One ring to bring them all--the role of Ku in mammalian non-homologous end joining.

Author information

1
Genome Damage and Stability Centre, Science Park Road, Falmer, Brighton BN1 9RQ, UK. Electronic address: g.j.grundy@sussex.ac.uk.
2
School of Biochemistry, Medical Sciences, University Walk, Bristol BS8 1TD, UK.
3
Genome Damage and Stability Centre, Science Park Road, Falmer, Brighton BN1 9RQ, UK. Electronic address: k.w.caldecott@sussex.ac.uk.
4
Genome Damage and Stability Centre, Science Park Road, Falmer, Brighton BN1 9RQ, UK. Electronic address: s.l.rulten@sussex.ac.uk.

Abstract

The repair of DNA double strand breaks is essential for cell survival and several conserved pathways have evolved to ensure their rapid and efficient repair.
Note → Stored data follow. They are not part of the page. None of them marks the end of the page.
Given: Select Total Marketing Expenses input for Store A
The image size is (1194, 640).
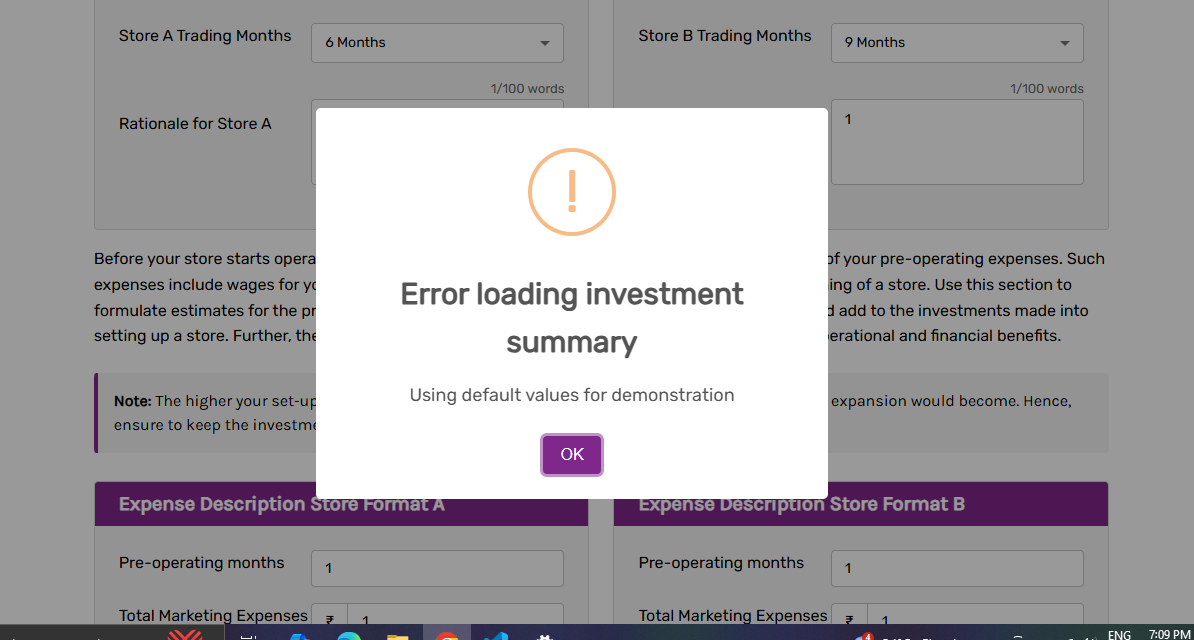Looking at the screenshot, I should pyautogui.click(x=455, y=619).
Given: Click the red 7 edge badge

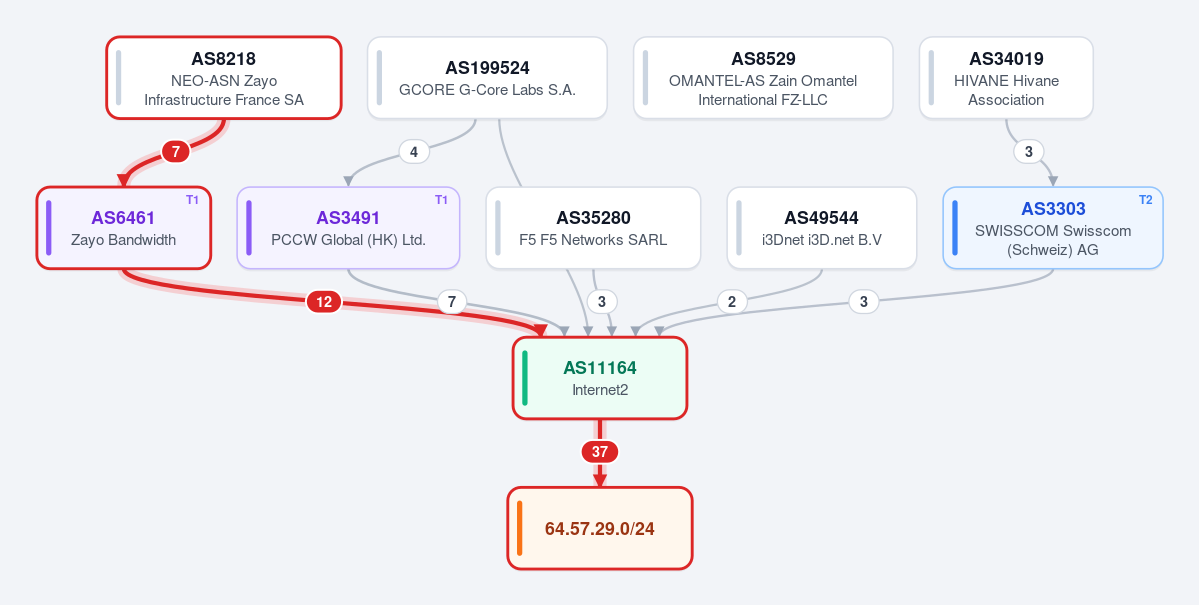Looking at the screenshot, I should [176, 152].
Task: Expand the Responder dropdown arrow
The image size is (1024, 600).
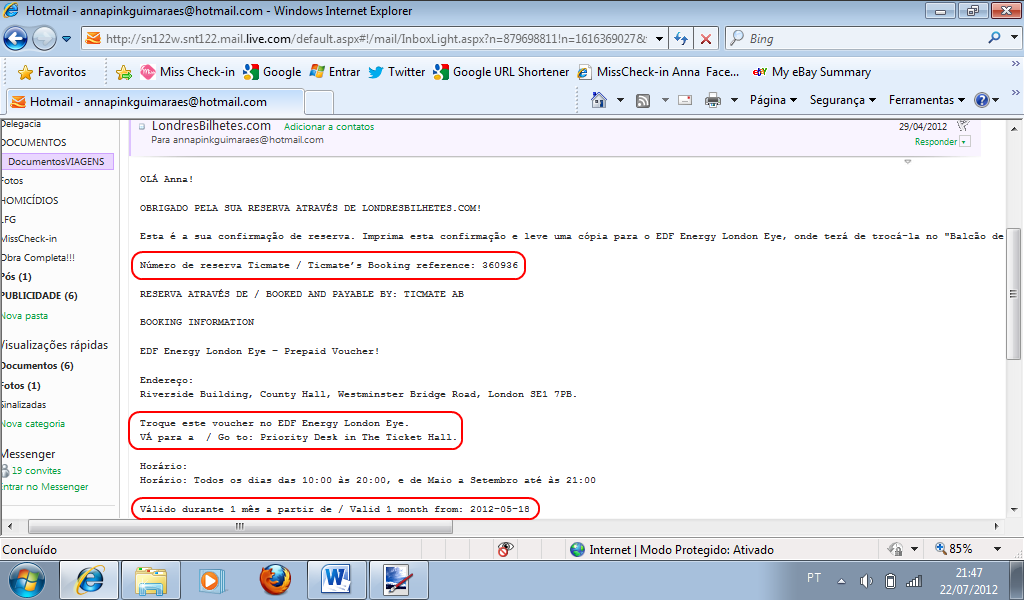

The non-homologous end joining pathway is initiated when Ku binds to the DNA break site. Ku is an abundant nuclear heterodimer of Ku70 and Ku80 with a toroidal structure that allows the protein to slide over the broken DNA end and bind with high affinity. Once locked into placed, Ku acts as a tool-belt to recruit multiple interacting proteins, forming one or more non-homologous end joining complexes that act in a regulated manner to ensure efficient repair of DNA ends. Here we review the structure and functions of Ku and the proteins with which it interacts during non-homologous end joining.

KEYWORDS:

APLF; Double-strand break; Ku; Non-homologous end joining; WRN

PMID:
24680220
DOI:
10.1016/j.dnarep.2014.02.019
[Indexed for MEDLINE]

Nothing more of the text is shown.